MATERIAL PROVIDED below:

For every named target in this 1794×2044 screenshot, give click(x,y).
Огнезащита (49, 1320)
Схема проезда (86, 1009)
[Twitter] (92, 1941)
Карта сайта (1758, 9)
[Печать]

End of MATERIAL PROVIDED.

Give every entry again, character for character.

For every named target in this 1794×2044 screenshot, give click(x,y).
Огнезащита (49, 1320)
Схема проезда (86, 1009)
[Twitter] (92, 1941)
Карта сайта (1758, 9)
[Печать]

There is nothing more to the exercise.